Among them, three teams from NYCU focused on precision detection/treatment, utilizing AI, magneto-electric stimulation, and other technologies to develop multiple precision medical tools.

AI Medical Imaging Stability Inspection Platform: Predicting Model Application Issues in Advance across Different Contexts

The team led by Professor You-Yin Chen and Dr. Ching-Fu Wang from the Department of Biomedical Engineering at NYCU announced the successful launch of their "Artificial Intelligence/Machine Learning Medical Imaging Inspection Platform." Assessing the stability of AI medical imaging models can eliminate model uncertainty and reduce inspection concerns.

By incorporating interference factors through generative techniques, researchers can predict in advance during the early development stages whether models will encounter issues when applied in different scenarios in the future.
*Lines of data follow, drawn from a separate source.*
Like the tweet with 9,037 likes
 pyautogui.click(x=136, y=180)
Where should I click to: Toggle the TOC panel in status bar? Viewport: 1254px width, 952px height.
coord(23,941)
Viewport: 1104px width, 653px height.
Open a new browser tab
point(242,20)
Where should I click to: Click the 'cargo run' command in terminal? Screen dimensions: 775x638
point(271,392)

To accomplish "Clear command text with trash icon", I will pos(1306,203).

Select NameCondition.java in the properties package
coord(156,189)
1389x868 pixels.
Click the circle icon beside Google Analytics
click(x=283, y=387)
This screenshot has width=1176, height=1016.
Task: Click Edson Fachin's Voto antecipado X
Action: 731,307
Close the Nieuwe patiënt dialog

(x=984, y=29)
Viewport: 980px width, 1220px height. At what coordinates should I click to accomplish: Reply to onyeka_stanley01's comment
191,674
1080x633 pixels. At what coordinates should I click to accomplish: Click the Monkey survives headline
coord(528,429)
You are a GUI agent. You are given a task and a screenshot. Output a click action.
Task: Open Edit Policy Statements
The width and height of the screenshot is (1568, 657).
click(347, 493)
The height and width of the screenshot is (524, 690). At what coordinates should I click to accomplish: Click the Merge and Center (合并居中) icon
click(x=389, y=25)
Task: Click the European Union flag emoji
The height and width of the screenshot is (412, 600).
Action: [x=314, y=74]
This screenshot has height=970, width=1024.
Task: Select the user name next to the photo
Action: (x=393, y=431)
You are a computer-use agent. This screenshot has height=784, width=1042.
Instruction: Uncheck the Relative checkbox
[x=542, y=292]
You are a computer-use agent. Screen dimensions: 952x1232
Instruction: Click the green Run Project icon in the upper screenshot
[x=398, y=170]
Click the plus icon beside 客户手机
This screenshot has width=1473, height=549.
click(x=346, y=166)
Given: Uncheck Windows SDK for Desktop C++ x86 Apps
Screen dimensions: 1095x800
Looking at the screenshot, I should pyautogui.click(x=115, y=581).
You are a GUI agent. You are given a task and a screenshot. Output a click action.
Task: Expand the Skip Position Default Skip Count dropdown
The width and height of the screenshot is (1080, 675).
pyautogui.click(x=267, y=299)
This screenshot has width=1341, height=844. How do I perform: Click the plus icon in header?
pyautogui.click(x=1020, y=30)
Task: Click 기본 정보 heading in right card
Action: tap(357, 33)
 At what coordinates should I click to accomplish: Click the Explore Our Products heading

For instance, adaptability in various hospital environments.

Dr. Ching-Fu Wang pointed out that the platform currently supports various applications, including general imaging AI systems, systems combining 1D physiological signals with 2D imaging AI technology, and medical imaging systems. However, due to the current lack of corresponding regulatory standards, they also hope that this achievement will serve as a reference for future regulations.

Health Risk Prediction Technology: Providing Strong Support for Early Disease Prediction and Risk Assessment

In addition, the team led by Dr. Vincent S. Tseng from the Department of Computer Science has also brought cutting-edge health risk prediction technology. They applied deep learning and multi-objective optimization techniques to develop a series of technologies capable of "early anomaly prediction" (Snippet Policy Network) for physiological signals. In addition, with multimodal learning techniques, they integrated various data types, providing reliable assistance to physicians in diagnosis.

Doctoral student Wei-Yun Hsu from the team stated that their developed "Acute Critical Warning Application System" achieved an Area Under the Curve (AUC) of 0.91 in predicting the critical condition and admission to the Intensive Care Unit (ICU) for hospitalized patients, validated through clinical field tests in collaboration with Landseed International Hospital.


Moreover, their collaboration with Taipei Veterans General Hospital on "Prediction of Heart Failure Patient Readmission and Mortality Risk," which incorporates X-ray, electrocardiogram, and electronic medical record information, demonstrated an average accuracy exceeding 0.90 and 0.92, respectively, in predicting the risks of readmission and mortality.

These innovative technologies provide strong support for early disease prediction and risk assessment.

MagTIES: Achieving Millisecond Precision in Neural Control with Innovative Magnetic-Electric Stimulation

The "MagTIES" developed by the Institute of Biomedical Engineering has also attracted attention. They utilize hexagonal disc-shaped magnetic-electric nanomaterials to achieve remote wireless neural control, boasting millisecond precision-a feat claimed to be unique globally-and possessing advantages such as low power consumption and low development costs.

Doctoral student Zhao-Jun Cheng from the laboratory mentioned that traditional magneto-electric stimulation employs bilayered materials, Under the influence of an alternating magnetic field, the inner magnetic core undergoes magnetostriction, stimulating the piezoelectric outer shell to generate an electric field for neural stimulation.

However, the fabrication of such materials is complex, costly, and offers time precision greater than one second. In contrast, "MagTIES" boasts exceptionally high precision in time and space, with lower development costs.

These research achievements once again highlight the significance of NYCU in biomedical engineering while also bringing boundless hope for future developments in medical technology.